Collected data:
===============

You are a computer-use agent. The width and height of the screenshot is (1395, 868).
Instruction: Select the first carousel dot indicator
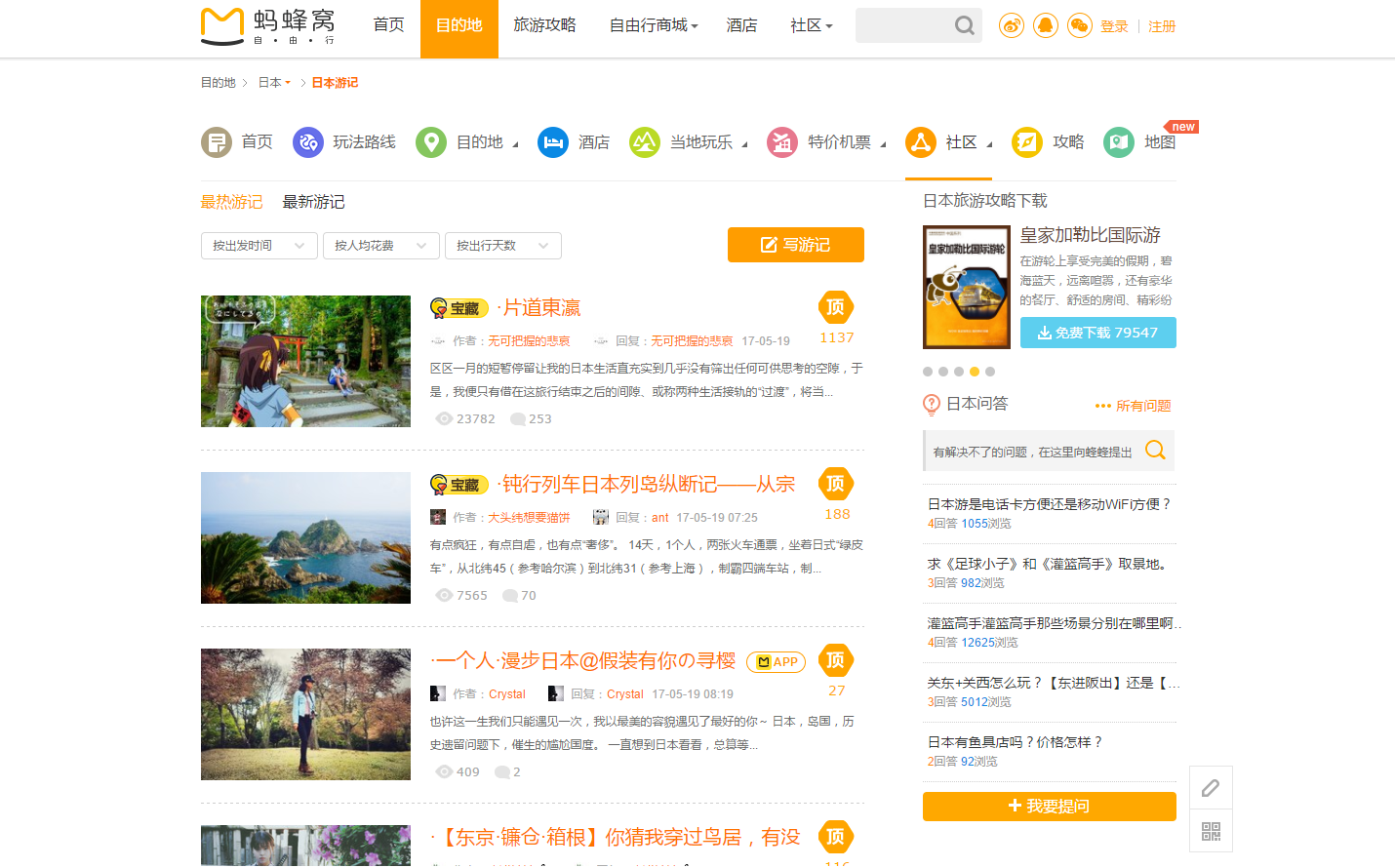pos(928,372)
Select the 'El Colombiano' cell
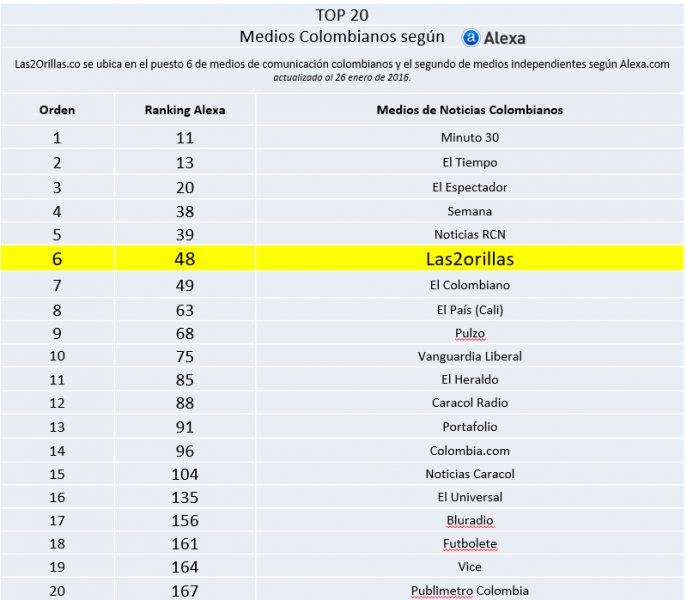The height and width of the screenshot is (600, 687). (x=469, y=285)
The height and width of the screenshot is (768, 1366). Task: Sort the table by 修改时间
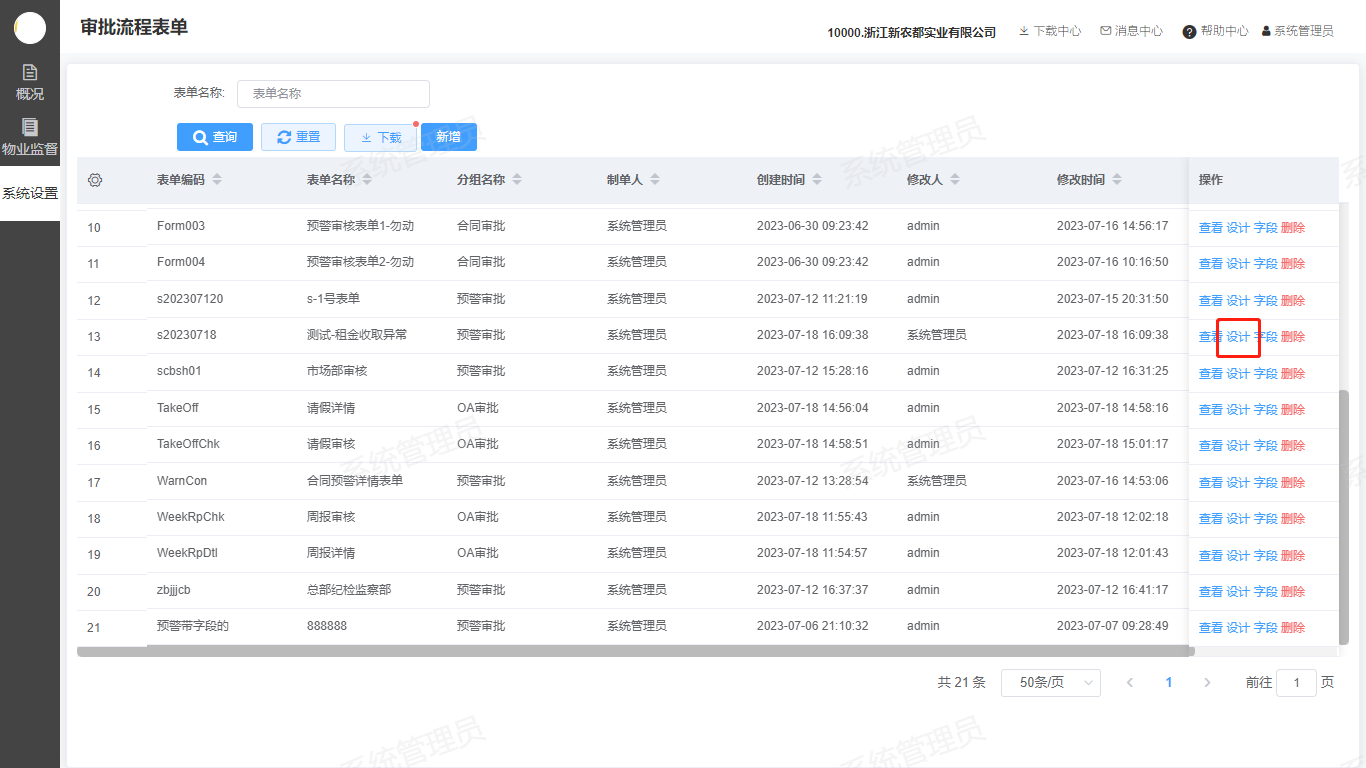coord(1117,180)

===============

Pictures are to be left out; repeat all the remaining data exactly.

You are a computer-use agent. The width and height of the screenshot is (1395, 868).
Instruction: Select the first carousel dot indicator
pos(928,372)
Select the 'El Colombiano' cell
The height and width of the screenshot is (600, 687). (x=469, y=285)
The height and width of the screenshot is (768, 1366). Task: Sort the table by 修改时间
coord(1117,180)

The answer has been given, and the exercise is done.